> Task requirements:
Transcribe exactly the entries from the "This screenshot has height=671, width=1255." line to the end, both included, minus pictures.

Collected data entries
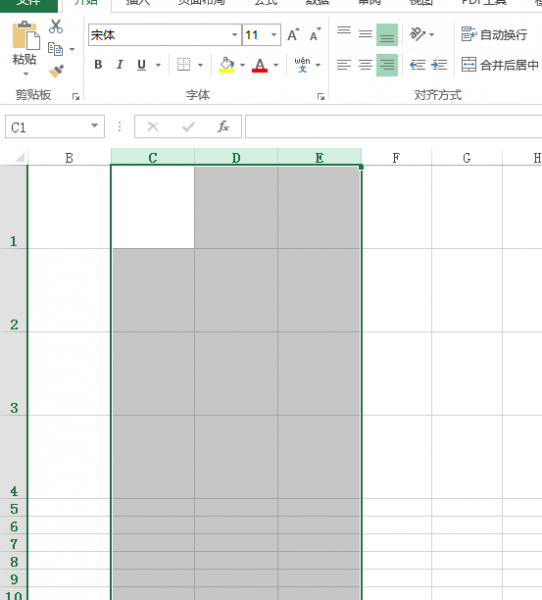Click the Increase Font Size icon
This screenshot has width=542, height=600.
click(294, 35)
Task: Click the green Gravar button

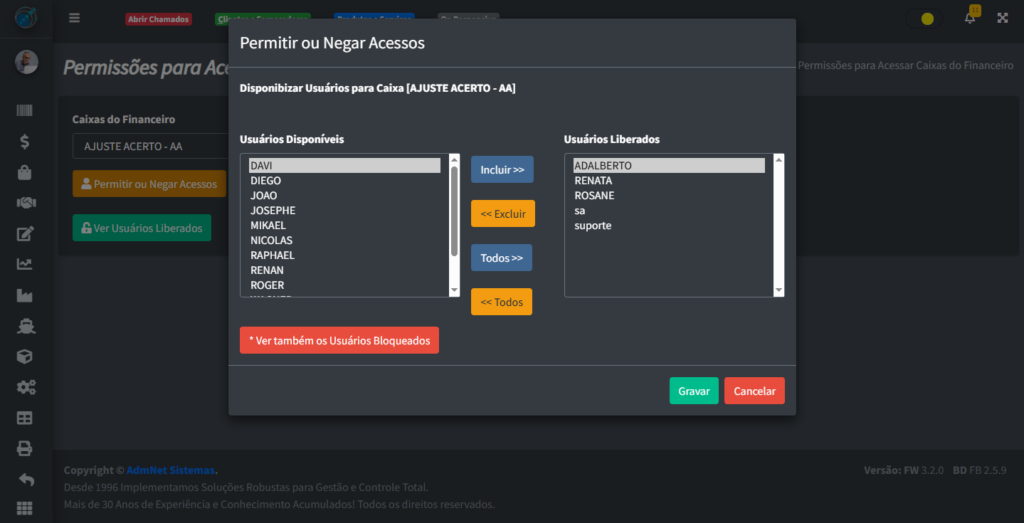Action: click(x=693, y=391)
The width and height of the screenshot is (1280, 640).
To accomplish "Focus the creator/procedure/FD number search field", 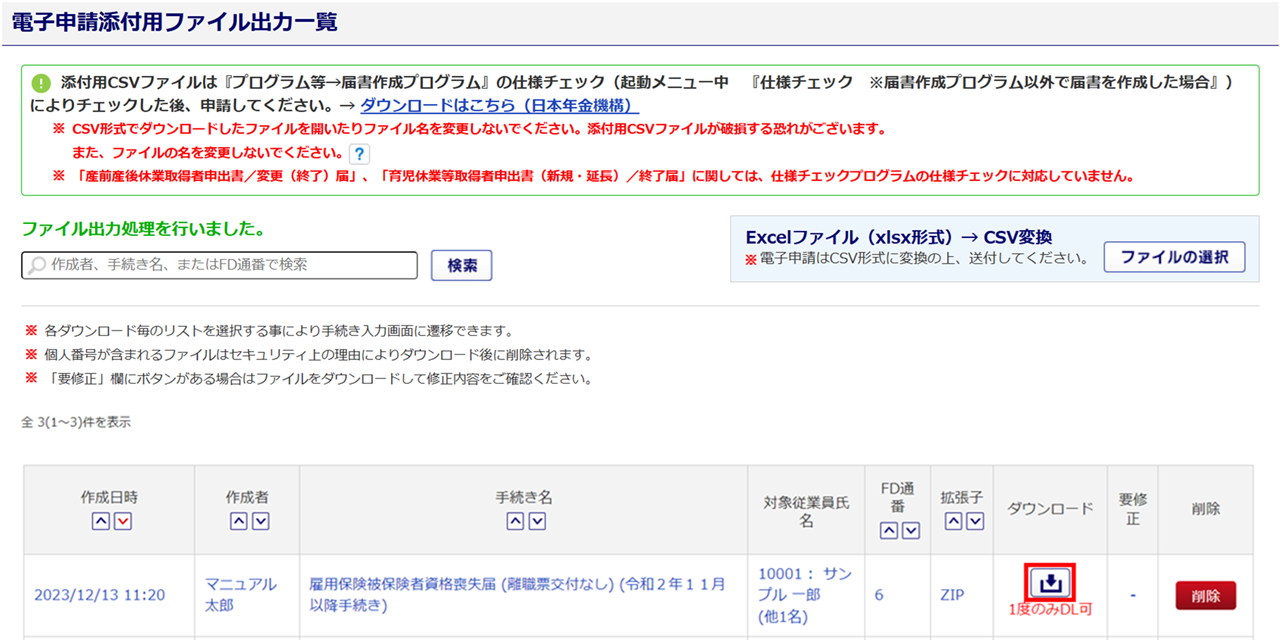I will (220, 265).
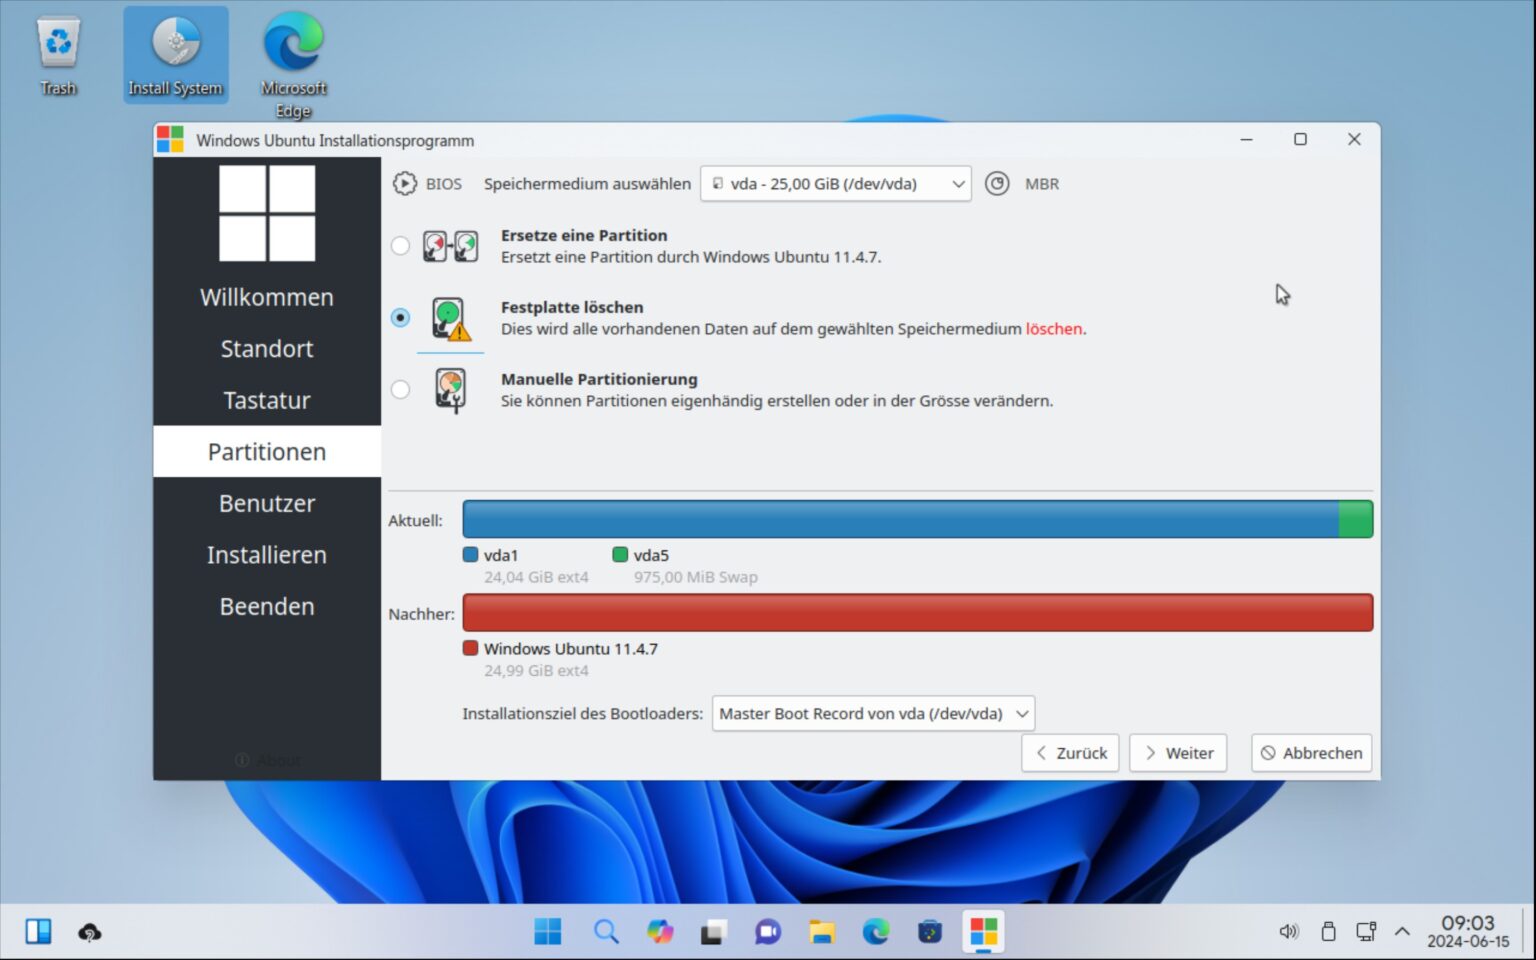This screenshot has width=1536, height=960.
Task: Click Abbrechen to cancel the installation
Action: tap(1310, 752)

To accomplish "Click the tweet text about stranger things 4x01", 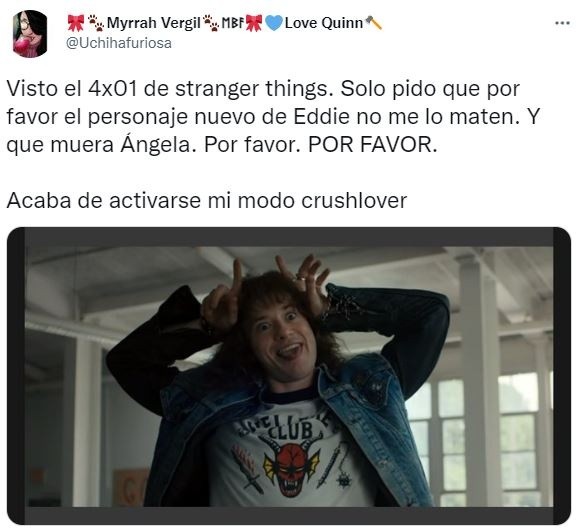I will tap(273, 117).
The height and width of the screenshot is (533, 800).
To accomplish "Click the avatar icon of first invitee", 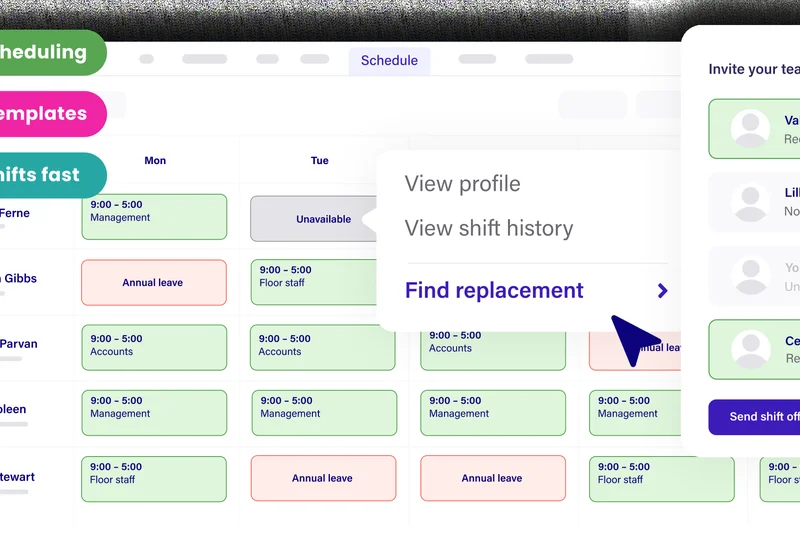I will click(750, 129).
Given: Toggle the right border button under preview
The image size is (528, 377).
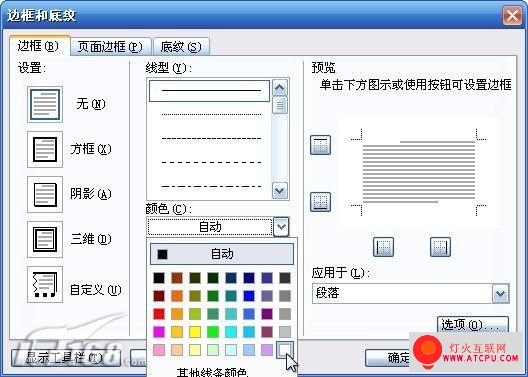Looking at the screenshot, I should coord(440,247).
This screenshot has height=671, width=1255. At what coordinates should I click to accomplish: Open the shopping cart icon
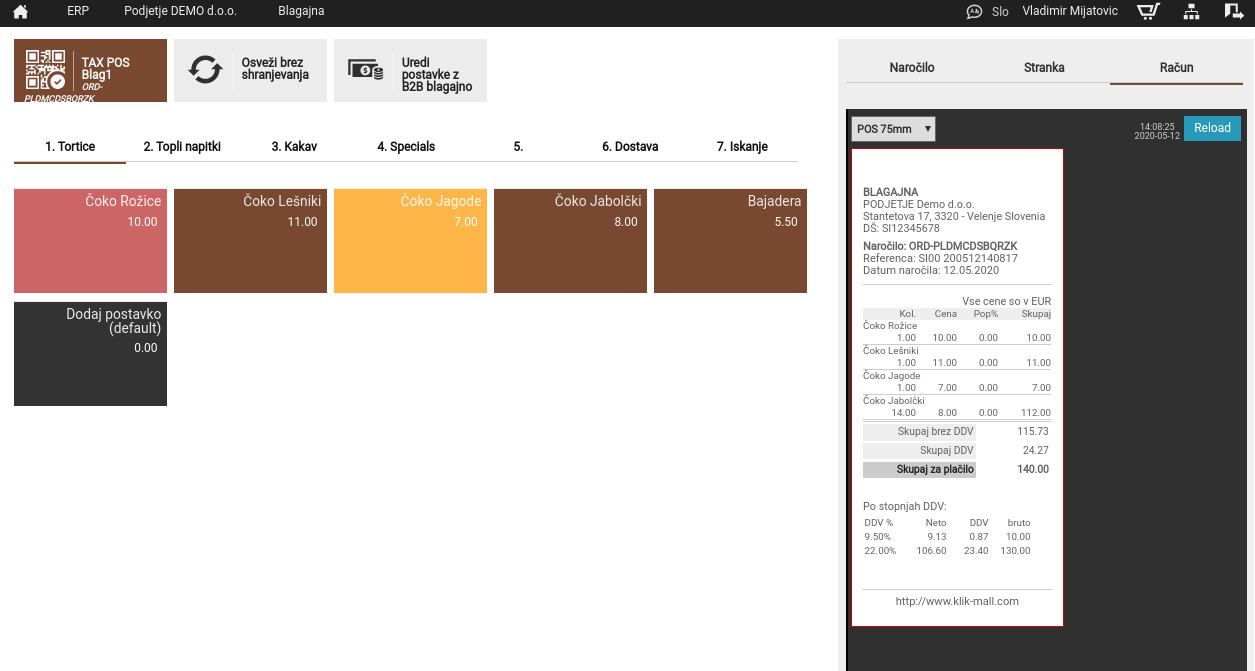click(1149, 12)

> Answer box:
This screenshot has height=671, width=1255. At what coordinates should I click to accomplish: Open the shopping cart icon
click(1149, 12)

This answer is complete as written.